[To consider a cabinet report in relation to post-16 priorities for the City of Wolverhampton and work being undertaken to meet future employment and skills needs of post-16 learners in the City – the report will be sent to follow].
Kate Howard, Post 16 Lead for the Council presented a report the purpose of which was to provide an overview of the Post-16 education and skills landscape and the strategic plan to deliver Post-16 priorities which had been endorsed by SEB in March and June 2016 and the Education Board in June 2016.

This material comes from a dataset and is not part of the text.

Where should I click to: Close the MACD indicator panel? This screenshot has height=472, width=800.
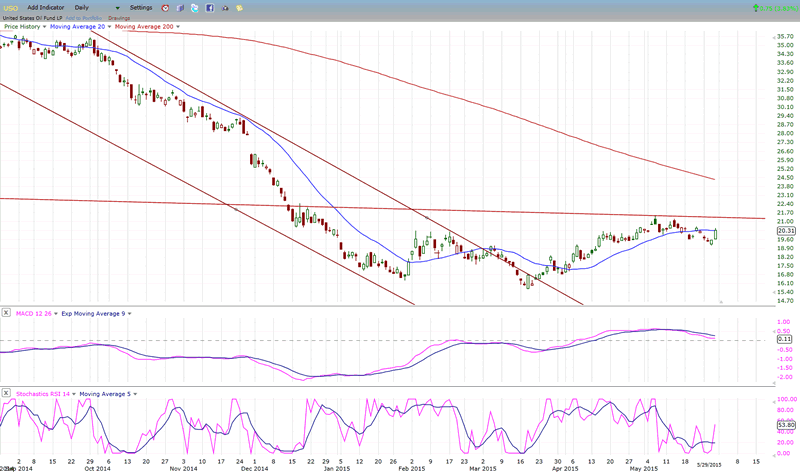(7, 313)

Members were informed that there were 5 Priority areas to support the Post-16 City strategy which were supported by an implementation plan, endorsed by The Young People Skills and Employment Group, SEB and Wolverhampton Education Board. The areas were:
· Priority 1: Improving Partnership and Collaboration
· Priority 2: Supporting Aspirational Attainment
· Priority 3: Ensuring Demand Led and Inclusive Post-16 Provision
· Priority 4: Developing a Skills Pipeline to Sustainable Employment
· Priority 5: Planning Capital Investment
Members agreed that Priority 1 in relation to forming connections was vital for young people as it would provide them with the essential guidance needed for them to consider how best to approach a future career.
Officers confirmed that in every strategic document the Council had produced regarding this area, there was guidance in relation to careers and that training was being rolled out in all schools by independent guidance leads. Officers stated that to date 12 schools had signed up for the first phase and that they were looking at working back down the school to include pupils in year 8.

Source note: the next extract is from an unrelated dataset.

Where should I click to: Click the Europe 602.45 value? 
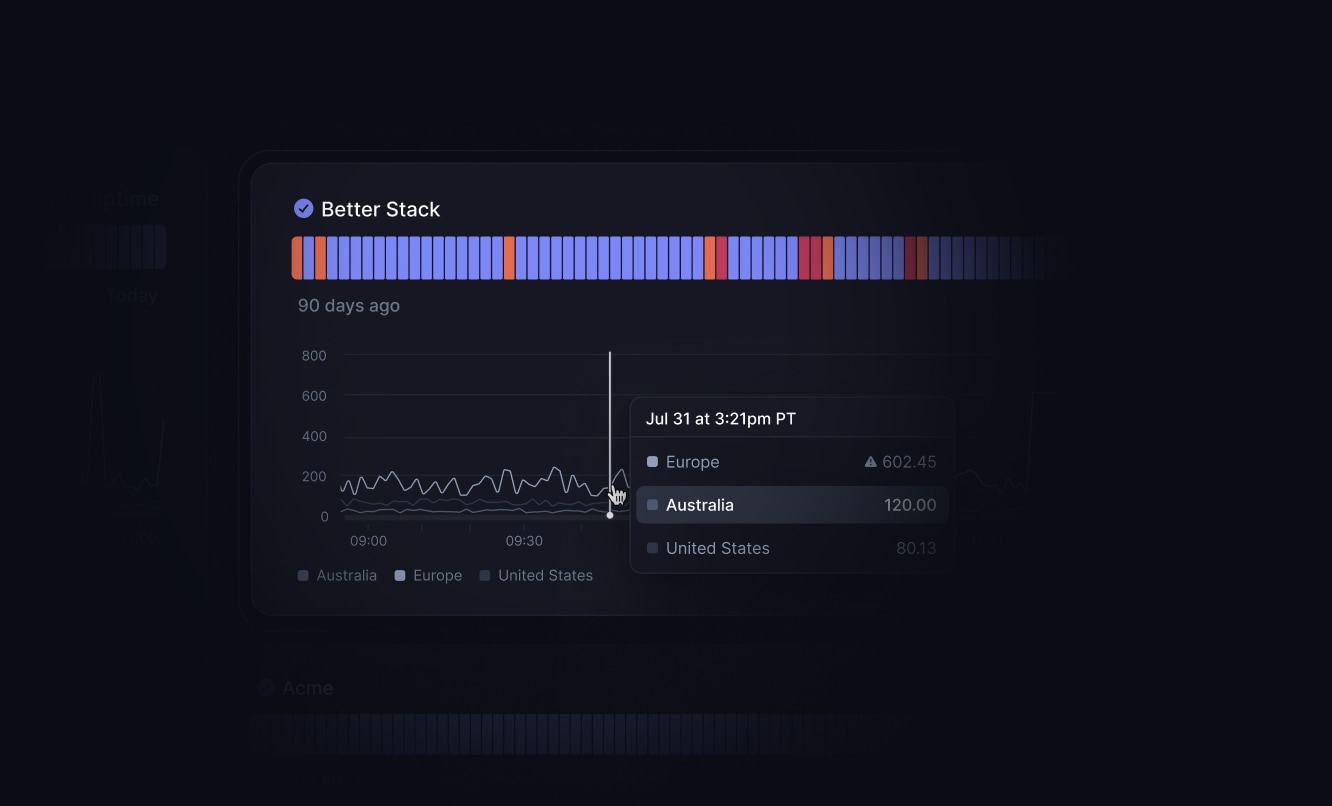coord(909,462)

Members reiterated the fact that collaboration would be key and queried what the role of the Council would be in the process. Officers stated that the Council would act a broker and facilitator and that this role had been enhanced due to the fantastic evidence base that the council now had through the skills team.
Members did express some concern that the Council was not aspirational enough in approaching big businesses such as Jaguar Landrover. Officers stated that work was being done to get the learning routes in place to enable young people to progress into big companies at an affordable cost as at the moment many schools could not afford it.

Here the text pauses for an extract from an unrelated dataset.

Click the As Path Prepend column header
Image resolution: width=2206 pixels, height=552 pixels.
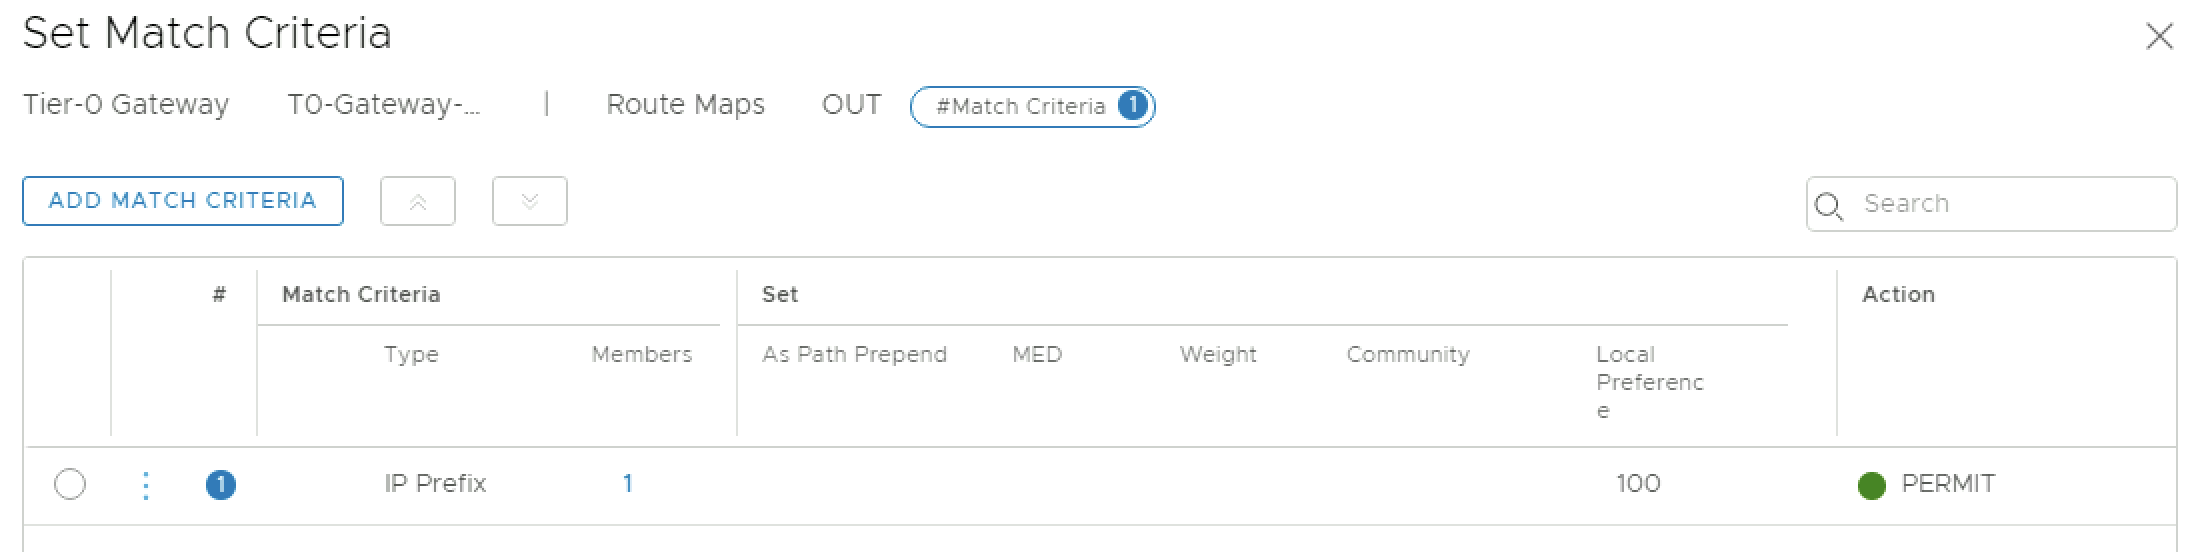[x=854, y=355]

Members stated that scrutiny had recently carried out a review into skills which had been led by Cllr Angus. Officers confirmed that the recommendations from this review were still relevant and being implemented.
Members considered page 4 of the report which referred to the establishment of business champions and a careers enterprise company initiative focusing on improving business engagement with all secondary schools across the City. Members queried whether this would focus on entrepreneurial skills. Officers stated that yes this was the main focus and that there would be 4 business champions in Wolverhampton committed to one school each.
Members highlighted a recent example where a course at the university had been specifically written in partnership with a demolition company to allow a student to achieve a relevant qualification thus showing that collaboration did work and that companies were willing to get involved. Officers agreed and stated that the introduction of the Work Box would help with this and allow officers to monitor and provide more case studies.
Members stated that vocational courses were very important and often led to good employability but that the money paid to apprentices was often poor. Officers agreed that funding could be poor and that officers were looking at ways to access funding and that the LEP was involved in this.
Members requested that information be provided before the end of the year regarding how many apprenticeships had been taken up.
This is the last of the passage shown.